**Stated exercise**
Express the listing below as a Markdown table with the columns "Row" and "Line," giving each line its own numbered row and skipping blank lines. Leave the pictures out.

(Records in a dataset)

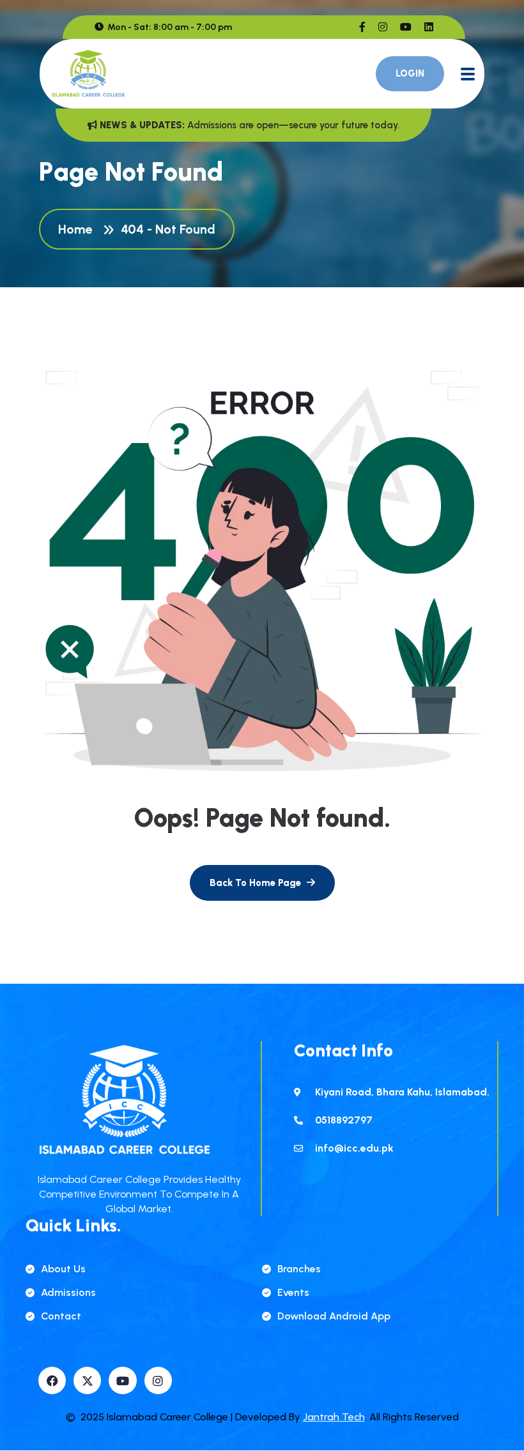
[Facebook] (52, 1380)
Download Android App (333, 1316)
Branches (299, 1269)
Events (293, 1292)
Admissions (68, 1292)
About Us (63, 1269)
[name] (362, 27)
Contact (61, 1316)
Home (78, 229)
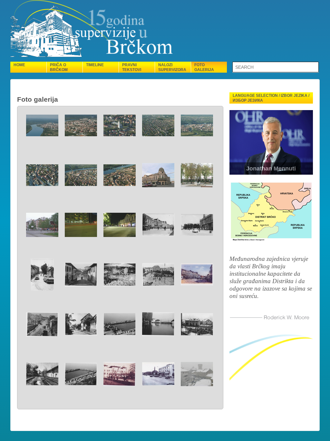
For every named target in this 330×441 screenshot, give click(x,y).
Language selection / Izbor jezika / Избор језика (271, 98)
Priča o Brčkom (59, 67)
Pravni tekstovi (131, 67)
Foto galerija (204, 67)
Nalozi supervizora (172, 67)
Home (19, 65)
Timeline (95, 65)
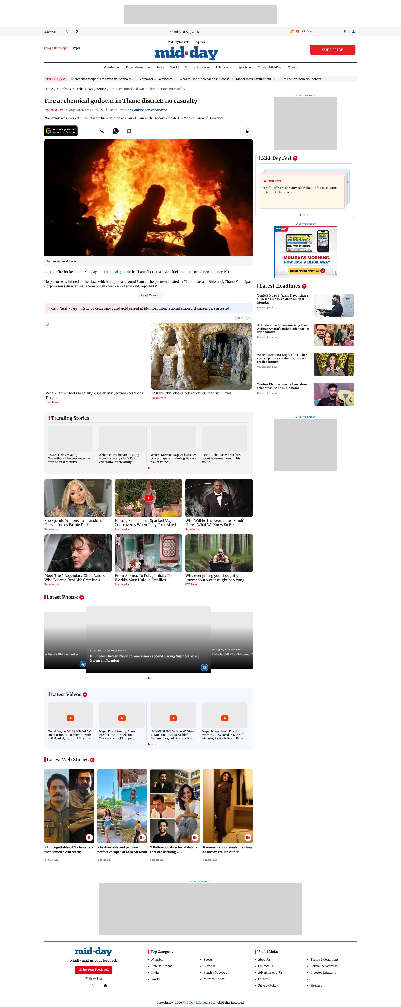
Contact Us (265, 966)
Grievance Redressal (325, 966)
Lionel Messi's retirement (253, 79)
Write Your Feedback (94, 969)
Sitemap (316, 985)
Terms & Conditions (325, 959)
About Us (264, 959)
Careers (263, 979)
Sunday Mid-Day (270, 67)
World (174, 67)
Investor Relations (323, 972)
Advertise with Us (270, 972)
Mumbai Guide (195, 67)
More (291, 67)
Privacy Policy (268, 985)
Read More (148, 295)
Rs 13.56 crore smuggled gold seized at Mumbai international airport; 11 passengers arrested (156, 308)
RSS (313, 979)
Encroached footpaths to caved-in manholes (101, 79)
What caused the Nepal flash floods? (204, 79)
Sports (243, 67)
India (160, 67)
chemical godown (117, 272)
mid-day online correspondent (143, 110)
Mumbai (109, 67)
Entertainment (136, 67)
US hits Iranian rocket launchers (298, 79)
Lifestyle (222, 67)
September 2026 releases (155, 79)
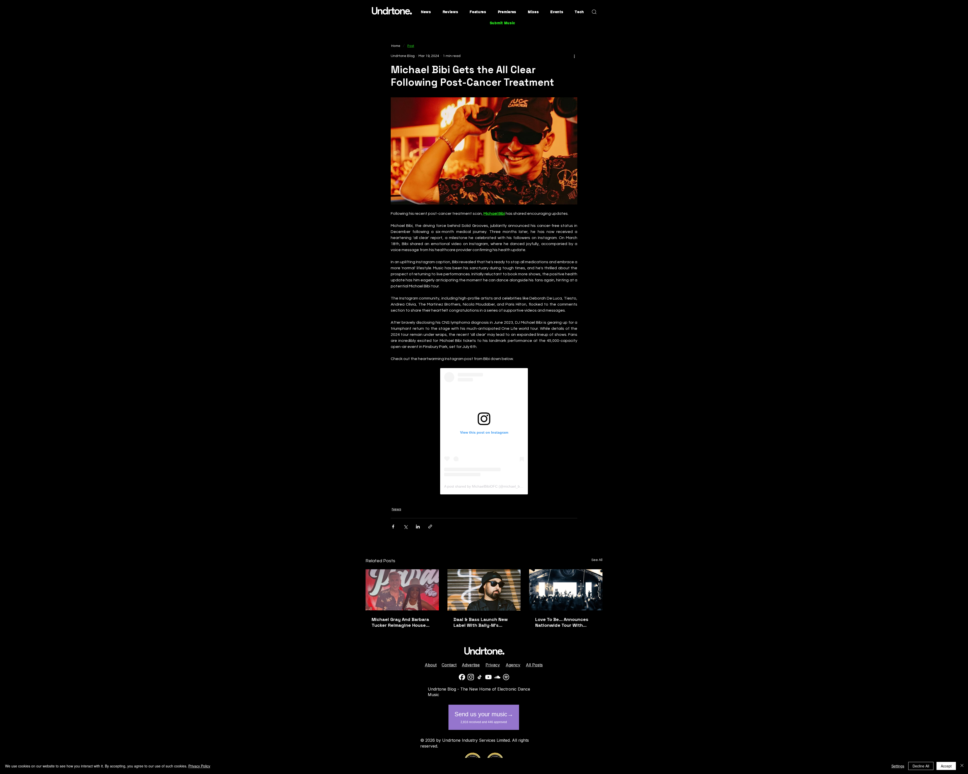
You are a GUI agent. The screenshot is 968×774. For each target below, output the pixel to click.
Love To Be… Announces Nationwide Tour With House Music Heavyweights (565, 622)
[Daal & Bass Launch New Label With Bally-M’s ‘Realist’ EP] (484, 590)
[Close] (962, 766)
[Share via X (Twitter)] (405, 526)
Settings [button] (897, 765)
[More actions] (574, 56)
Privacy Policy (199, 765)
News (396, 509)
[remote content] (484, 431)
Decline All (921, 765)
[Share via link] (430, 526)
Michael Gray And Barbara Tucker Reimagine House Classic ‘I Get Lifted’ (400, 622)
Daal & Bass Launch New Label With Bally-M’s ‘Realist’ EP (480, 622)
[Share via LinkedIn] (417, 526)
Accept (946, 765)
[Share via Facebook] (393, 526)
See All (596, 560)
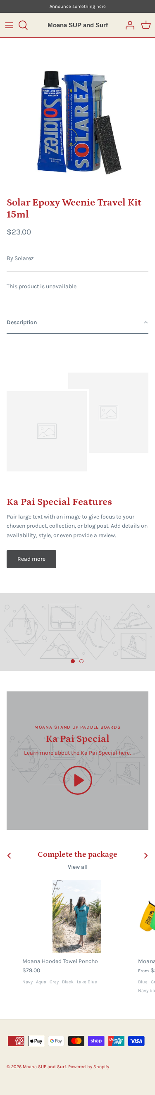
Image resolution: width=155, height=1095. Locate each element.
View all (78, 866)
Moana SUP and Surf (44, 1066)
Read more (31, 558)
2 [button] (82, 661)
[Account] (128, 25)
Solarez (24, 258)
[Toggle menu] (9, 25)
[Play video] (77, 780)
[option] (77, 115)
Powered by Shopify (88, 1066)
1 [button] (73, 661)
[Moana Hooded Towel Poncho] (76, 916)
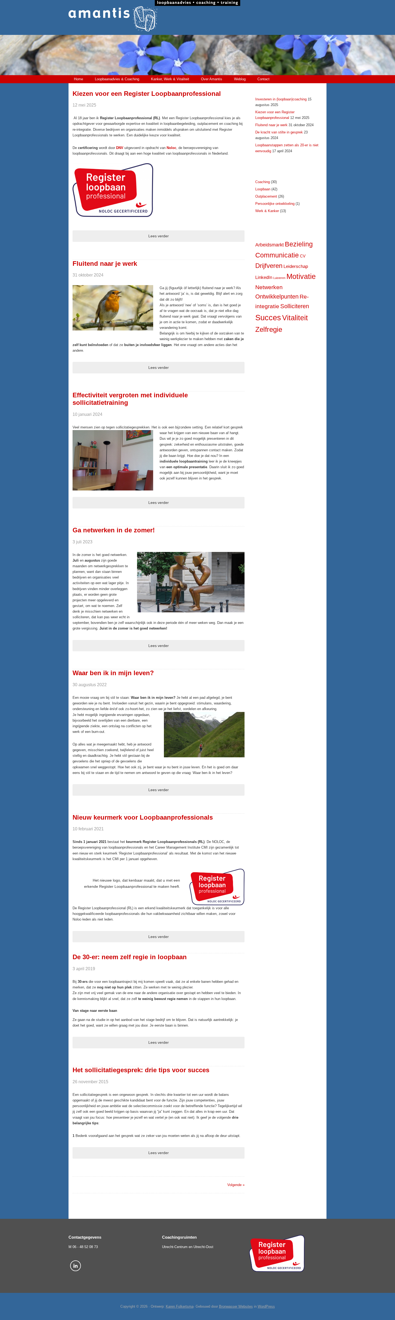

**Complete answer**
| Row | Line |
|---|---|
| 1 | [Facebook] (52, 1380) |
| 2 | Download Android App (333, 1316) |
| 3 | Branches (299, 1269) |
| 4 | Events (293, 1292) |
| 5 | Admissions (68, 1292) |
| 6 | About Us (63, 1269) |
| 7 | [name] (362, 27) |
| 8 | Contact (61, 1316) |
| 9 | Home (78, 229) |
| 10 | For every named target in this 330×441 screenshot, give click(x,y). |
| 11 | Language selection / Izbor jezika / Избор језика (271, 98) |
| 12 | Priča o Brčkom (59, 67) |
| 13 | Pravni tekstovi (131, 67) |
| 14 | Foto galerija (204, 67) |
| 15 | Nalozi supervizora (172, 67) |
| 16 | Home (19, 65) |
| 17 | Timeline (95, 65) |
| 18 | Contact Us (265, 966) |
| 19 | Grievance Redressal (325, 966) |
| 20 | Lionel Messi's retirement (253, 79) |
| 21 | Write Your Feedback (94, 969) |
| 22 | Sitemap (316, 985) |
| 23 | Terms & Conditions (325, 959) |
| 24 | About Us (264, 959) |
| 25 | Careers (263, 979) |
| 26 | Sunday Mid-Day (270, 67) |
| 27 | World (174, 67) |
| 28 | Investor Relations (323, 972) |
| 29 | Advertise with Us (270, 972) |
| 30 | Mumbai Guide (195, 67) |
| 31 | More (291, 67) |
| 32 | Privacy Policy (268, 985) |
| 33 | Read More (148, 295) |
| 34 | Rs 13.56 crore smuggled gold seized at Mumbai international airport; 11 passengers arrested (156, 308) |
| 35 | RSS (313, 979) |
| 36 | Encroached footpaths to caved-in manholes (101, 79) |
| 37 | What caused the Nepal flash floods? (204, 79) |
| 38 | Sports (243, 67) |
| 39 | India (160, 67) |
| 40 | chemical godown (117, 272) |
| 41 | mid-day online correspondent (143, 110) |
| 42 | Mumbai (109, 67) |
| 43 | Entertainment (136, 67) |
| 44 | US hits Iranian rocket launchers (298, 79) |
| 45 | Lifestyle (222, 67) |
| 46 | September 2026 releases (155, 79) |
| 47 | You are a GUI agent. The screenshot is 968×774. For each target below, output the pixel to click. |
| 48 | Love To Be… Announces Nationwide Tour With House Music Heavyweights (565, 622) |
| 49 | [Daal & Bass Launch New Label With Bally-M’s ‘Realist’ EP] (484, 590) |
| 50 | [Close] (962, 766) |
| 51 | [Share via X (Twitter)] (405, 526) |
| 52 | Settings [button] (897, 765) |
| 53 | [More actions] (574, 56) |
| 54 | Privacy Policy (199, 765) |
| 55 | News (396, 509) |
| 56 | [remote content] (484, 431) |
| 57 | Decline All (921, 765) |
| 58 | [Share via link] (430, 526) |
| 59 | Michael Gray And Barbara Tucker Reimagine House Classic ‘I Get Lifted’ (400, 622) |
| 60 | Daal & Bass Launch New Label With Bally-M’s ‘Realist’ EP (480, 622) |
| 61 | [Share via LinkedIn] (417, 526) |
| 62 | Accept (946, 765) |
| 63 | [Share via Facebook] (393, 526) |
| 64 | See All (596, 560) |
| 65 | Image resolution: width=155, height=1095. Locate each element. |
| 66 | View all (78, 866) |
| 67 | Moana SUP and Surf (44, 1066) |
| 68 | Read more (31, 558) |
| 69 | 2 [button] (82, 661) |
| 70 | [Account] (128, 25) |
| 71 | Solarez (24, 258) |
| 72 | [Toggle menu] (9, 25) |
| 73 | [Play video] (77, 780) |
| 74 | [option] (77, 115) |
| 75 | Powered by Shopify (88, 1066) |
| 76 | 1 [button] (73, 661) |
| 77 | [Moana Hooded Towel Poncho] (76, 916) |